But honestly, this definition doesn’t seem like a natural one. Yes, there is something like a cluster of people who think we’re much more likely to be doomed vs not. But these views you describe don’t cut between the clusters, but through them. Many AI-riskers don’t think we’re doomed, but are wary of public advocacy. Many AI-riskers worry about misaligned superintelligence but think we’d get the first AI through a manhattan like project. And so on. Your post feels like it is going to confuse people more than not. This framing feels quite conflict-oriented/aggresive as well, which was kind of upsetting. There’s content about what your model is, but not enough to give us a gears level understanding.

It would have been better if you had focused on the object level problem rather than the social dynamics, like you did with. Thinking about it, peopel who were bugging you about this stuff were probably hoping for something like your post on the independance of CH. That was a fantastic primer, with excellent discussion. OK, this is meant to be an appetizer, and probably something you wrote just to get the ball rolling. But it feels more like a journalist writing about AI safety than a brilliant, technical minds first foray into a field.

5. Michael Says:

I would maybe add to (8) a symmetrical statement: a _weak_ agentic intelligence unreasonably given too much stable unsupervised power has before and will in future deal a lot of damage.

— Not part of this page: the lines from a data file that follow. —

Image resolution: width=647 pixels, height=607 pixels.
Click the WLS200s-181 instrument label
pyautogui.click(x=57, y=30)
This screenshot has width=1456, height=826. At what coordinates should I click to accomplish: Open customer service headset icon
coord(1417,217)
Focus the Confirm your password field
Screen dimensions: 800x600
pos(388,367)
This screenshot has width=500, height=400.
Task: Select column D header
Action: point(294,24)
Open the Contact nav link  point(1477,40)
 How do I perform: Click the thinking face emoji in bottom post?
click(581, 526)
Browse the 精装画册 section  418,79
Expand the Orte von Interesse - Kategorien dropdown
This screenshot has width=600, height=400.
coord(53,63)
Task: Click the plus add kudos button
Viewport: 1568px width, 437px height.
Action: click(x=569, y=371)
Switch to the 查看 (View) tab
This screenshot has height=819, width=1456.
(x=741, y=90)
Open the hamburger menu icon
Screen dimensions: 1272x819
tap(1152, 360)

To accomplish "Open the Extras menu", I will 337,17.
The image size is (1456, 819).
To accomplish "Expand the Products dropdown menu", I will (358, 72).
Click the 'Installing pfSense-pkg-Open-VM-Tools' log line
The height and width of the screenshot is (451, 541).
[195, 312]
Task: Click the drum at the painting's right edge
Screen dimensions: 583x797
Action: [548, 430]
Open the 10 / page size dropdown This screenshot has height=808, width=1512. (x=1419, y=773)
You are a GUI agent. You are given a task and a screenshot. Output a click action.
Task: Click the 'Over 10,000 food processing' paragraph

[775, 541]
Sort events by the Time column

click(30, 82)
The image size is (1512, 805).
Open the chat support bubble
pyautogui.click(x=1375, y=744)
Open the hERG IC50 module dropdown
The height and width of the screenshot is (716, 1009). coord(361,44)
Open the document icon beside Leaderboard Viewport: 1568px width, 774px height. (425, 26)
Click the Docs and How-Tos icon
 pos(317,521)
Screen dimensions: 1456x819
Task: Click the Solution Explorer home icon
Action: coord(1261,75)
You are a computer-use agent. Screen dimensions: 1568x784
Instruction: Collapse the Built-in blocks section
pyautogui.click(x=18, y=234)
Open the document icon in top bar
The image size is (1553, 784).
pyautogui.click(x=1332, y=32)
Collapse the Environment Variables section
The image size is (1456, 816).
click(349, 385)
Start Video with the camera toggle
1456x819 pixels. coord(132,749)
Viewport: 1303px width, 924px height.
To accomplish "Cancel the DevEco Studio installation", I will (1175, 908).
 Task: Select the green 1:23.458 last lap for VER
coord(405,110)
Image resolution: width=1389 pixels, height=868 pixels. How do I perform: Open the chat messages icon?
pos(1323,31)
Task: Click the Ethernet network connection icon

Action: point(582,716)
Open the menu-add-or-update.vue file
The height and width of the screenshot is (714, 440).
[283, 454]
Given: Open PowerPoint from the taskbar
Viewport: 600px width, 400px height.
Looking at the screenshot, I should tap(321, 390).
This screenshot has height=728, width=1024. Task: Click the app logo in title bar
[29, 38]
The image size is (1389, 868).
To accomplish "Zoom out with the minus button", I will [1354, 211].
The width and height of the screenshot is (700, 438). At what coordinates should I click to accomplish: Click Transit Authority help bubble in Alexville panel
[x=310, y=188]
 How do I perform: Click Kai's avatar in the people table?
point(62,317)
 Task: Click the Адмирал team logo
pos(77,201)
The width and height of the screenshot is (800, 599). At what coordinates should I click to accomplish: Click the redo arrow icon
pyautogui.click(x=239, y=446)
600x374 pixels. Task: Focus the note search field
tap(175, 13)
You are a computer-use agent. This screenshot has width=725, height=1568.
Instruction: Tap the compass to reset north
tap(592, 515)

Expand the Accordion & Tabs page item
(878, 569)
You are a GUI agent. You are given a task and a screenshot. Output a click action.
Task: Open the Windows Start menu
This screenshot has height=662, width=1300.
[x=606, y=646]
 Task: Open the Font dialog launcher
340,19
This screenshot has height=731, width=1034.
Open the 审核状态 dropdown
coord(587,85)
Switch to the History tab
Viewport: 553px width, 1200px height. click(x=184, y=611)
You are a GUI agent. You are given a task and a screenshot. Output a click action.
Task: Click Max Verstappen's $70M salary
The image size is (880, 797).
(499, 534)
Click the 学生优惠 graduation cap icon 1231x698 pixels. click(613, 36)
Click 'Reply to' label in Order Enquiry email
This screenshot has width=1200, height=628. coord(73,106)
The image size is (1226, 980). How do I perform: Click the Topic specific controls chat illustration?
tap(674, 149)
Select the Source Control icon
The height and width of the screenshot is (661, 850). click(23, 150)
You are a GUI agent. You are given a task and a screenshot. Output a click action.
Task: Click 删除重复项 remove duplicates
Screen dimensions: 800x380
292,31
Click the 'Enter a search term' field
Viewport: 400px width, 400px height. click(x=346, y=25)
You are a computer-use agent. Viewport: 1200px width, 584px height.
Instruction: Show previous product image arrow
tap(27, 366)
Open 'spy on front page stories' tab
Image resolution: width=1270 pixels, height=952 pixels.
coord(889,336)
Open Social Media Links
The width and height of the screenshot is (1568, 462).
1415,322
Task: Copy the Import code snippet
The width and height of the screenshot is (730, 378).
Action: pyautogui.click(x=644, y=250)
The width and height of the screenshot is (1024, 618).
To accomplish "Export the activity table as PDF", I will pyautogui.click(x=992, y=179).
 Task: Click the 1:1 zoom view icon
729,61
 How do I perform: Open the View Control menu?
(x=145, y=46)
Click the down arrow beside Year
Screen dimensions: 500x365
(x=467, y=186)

This of course fits the comment on (4) in #2 by Isaac Grosof, and also (2): one needs some established facts about safety to start advocating for making the extremely bad ideas criminal negligence…

6. jeromy Says:

Hi, Scott.
“An invasion of Taiwan might change which world power gets access to TSMC GPUs….”

This is not true….
No doubt. TSMC is the world’s most important hardware company. But TSMC relies on the US and Japan for production equipment and materials. Invading Taiwan cannot get the world’s most advanced GPUs……

Best

7. Miquel Ramirez Says:

For the first time (ever?) I can make a comment on a topic in this blog relatively speaking close to my research.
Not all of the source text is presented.